The Magic Circle, Katherine Neville [parable of the sower read online .TXT] 📗
- Author: Katherine Neville
Book online «The Magic Circle, Katherine Neville [parable of the sower read online .TXT] 📗». Author Katherine Neville
I knew it was too dangerous for Sam to go to Paris seeking Dacian Bassarides. He’d have to clear immigration and security in two countries using false IDs. But I soon found the solution to the problem:
Hadn’t Wolfgang Hauser said he wanted to help “protect” my inheritance, and that he hoped I would meet my aunt Zoe in Paris to learn more about it? Since the Pod was sending us to Russia on government business, maybe we could arrange a layover for the two of us to visit with Zoe in Paris. Though Sam didn’t sound thrilled at the idea of my April-ing in Paris with Wolfgang, it was after all Sam’s idea that we interrogate Dacian Bassarides. This seemed the simplest way to do it.
We concurred that Sam should spend the next weeks, while I got my Franco-Russian trip set, shaking our family tree on the sly to see if he could knock down a few rotten apples—and that it would be a good idea to visit his grandfather, Dark Bear, on the Nez Percé reservation at Lapwai. Though neither of us had seen Dark Bear in years, we thought he might provide insight into Sam’s father, when Earnest lived at Lapwai before Sam was born—information that might shed more light on at least one member involved in the family schism that we knew had inherited manuscripts.

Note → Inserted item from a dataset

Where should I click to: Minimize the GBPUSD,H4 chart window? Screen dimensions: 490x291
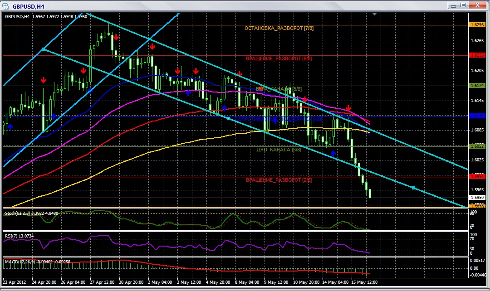[x=452, y=5]
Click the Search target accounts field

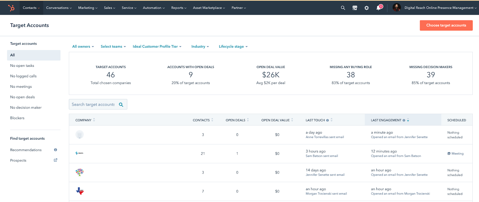[x=93, y=105]
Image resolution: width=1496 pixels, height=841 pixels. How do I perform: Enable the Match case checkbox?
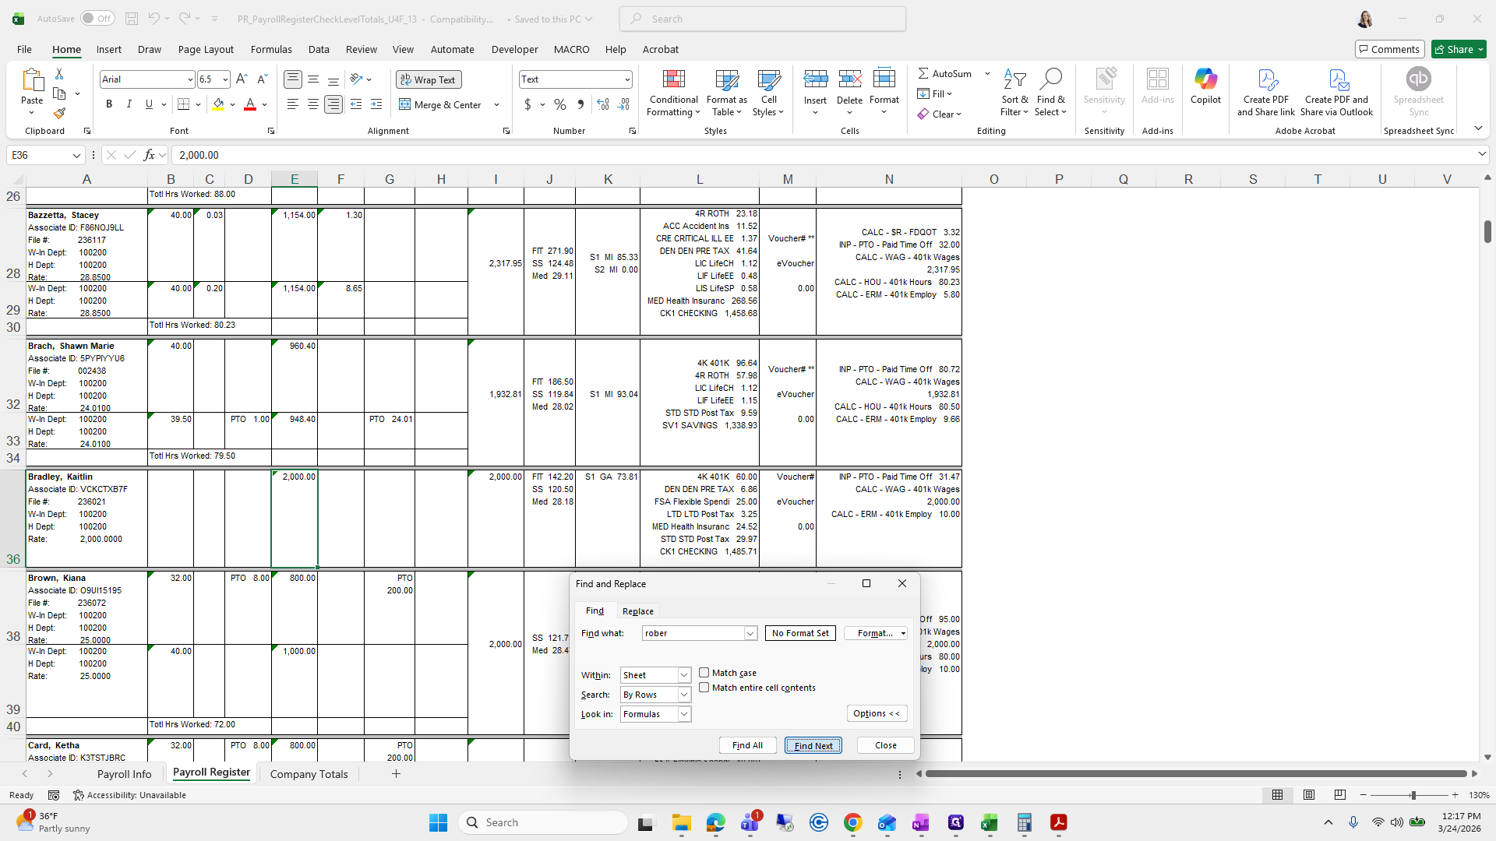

But I understood that my family added up to more than eccentricity, fame, and feuding war parties. There was something mysterious that seemed to lie buried at its very core. To explore that core we needed fresh data gathered through an impartial outside source. It was then that I thought of the Church of Jesus Christ of Latter-day Saints.
Few outsiders or “gentiles” are aware that the Mormon Church maintains extensive genealogical facilities near Salt Lake City, containing records on family lineage that date back to the time of Cain and Seth. Olivier told me these records were kept on computers, the world’s bloodlines woven in microchip technology, hidden deep in bomb-proof caves within a Utah mountain—like the rune tapestries of those fabled Norns of Nürnberg, I thought.
Though we had our missions laid out, Sam and I still had the problem of how to make contact after we left this cabin and parted ways—not easy, when we couldn’t guess where either of us might be tomorrow morning. Sam had a plan: Each day, wherever he happened to be, he’d find a copy center and fax my computer at work leaving a fake name but a real number where I could fax him. I’d go to a copy shop and send him any new info with a key to decrypt it and a number where he could reply. This would work in the short haul, since there were copy shops in every town around the globe—except maybe in Soviet Russia, once I got there.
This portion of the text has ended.